You can hand-draw family trees, but often when you’re mapping out several generations it’s useful to have the data safely stored somewhere. This is where the best family tree makers come in handy, as they allow you to keep track of all those complicated familial ties in one single database.
Still struggling to trace your ancestors? Well, we also have a handy guide on how genealogy works, which has a few suggestions on where to look for your past relatives. And we also have a guide available if you need more information on how to map out your family tree.
Why should you use Family Tree software at all?
Why buy genealogy software? The software doesn't always come with access to a database of names and records. If you have to access a database to do research anyway, why not use a service to build your family tree?
We asked Simon Orde, director at Family Historian, the same question: Why is genealogy software still relevant? While he praises online genealogy services as a vital part of the genealogy industry that connects people with vast databases of names and records, he draws a stark line between the value of genealogy software and that of genealogy services. Desktop software, he explains, "allows customers to store their own data on their own PC, under their own control."
It may seem like a small detail, but there are big implications. Namely, when you use a cloud-based database, the information isn't yours to control or maintain. When you put your family history together in a desktop genealogy program, you not only own the data, but you own the process. It makes you more invested in your family’s story.
Doing genealogy is like being a detective. This is part of the appeal for many people – building an ancestor's life story through small clues and fractured information. To do this, you can't limit yourself to one database. However, genealogy services lock you into a subscription with complicated user agreements and intellectual property issues, making it difficult to do cross-database research.
If you're like a detective, online services limit the scope of your detecting. Orde illustrates this by pointing out that services only provide hints within their own database – you don't get hints about records on other databases. For example, Ancesty.com doesn’t direct you to MyHeritage.com or other sites, even if the information may further your research. But with software, you get hints and matches for individuals on multiple databases.

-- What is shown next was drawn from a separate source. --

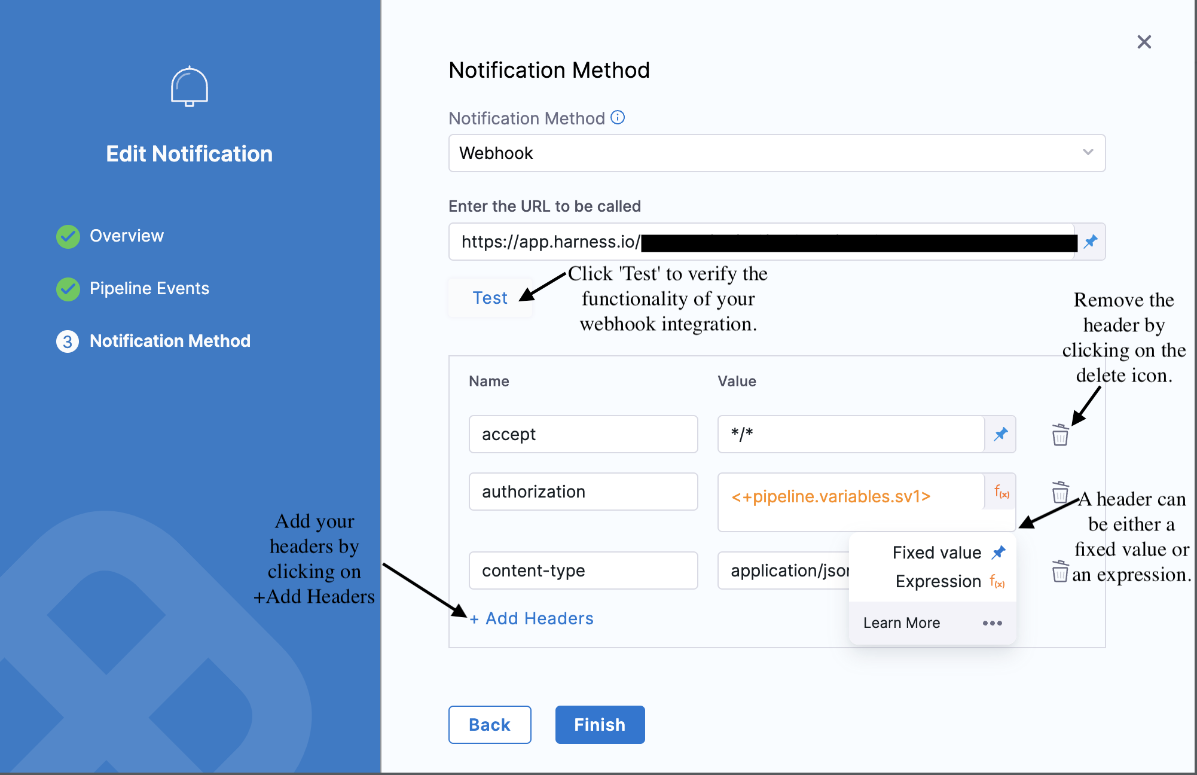
Task: Click the Notification Method info icon
Action: point(618,118)
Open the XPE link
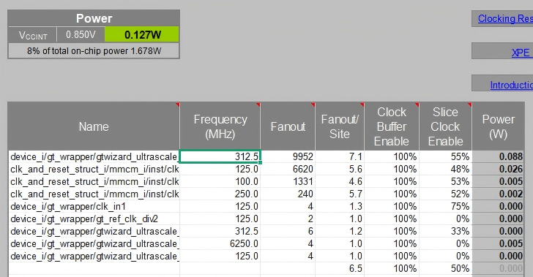This screenshot has width=533, height=277. pyautogui.click(x=521, y=53)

The cloud-based nature of online genealogy services means other users can change information. While citing information is good practice, an online user doesn't necessarily need to cite the reason for changing data. For example, a few years ago, someone changed my grandfather's death date on a popular ancestry service's database. My father had to go through the process of fixing the altered date, showing he had firsthand experience and citing the death certificate before the date was corrected. As it turned out, the person who altered the date had mistaken my grandfather for someone with a similar name. Not an uncommon issue with databases.
A Living Record
Another reason to buy genealogy software is to build a record of living relatives. Marcia Helzer, a retired school teacher and volunteer indexer for FamilySearch.org for the last eight years, emphasizes how genealogy is a living record. It should focus as much your living relatives as it does your ancestors. But this is difficult to do with online services because it may violate living individuals’ privacy. Online databases, she argues, are great for building backward but not for building forward. In an era where identity theft is a real concern, a privately managed database on your computer is the safer option.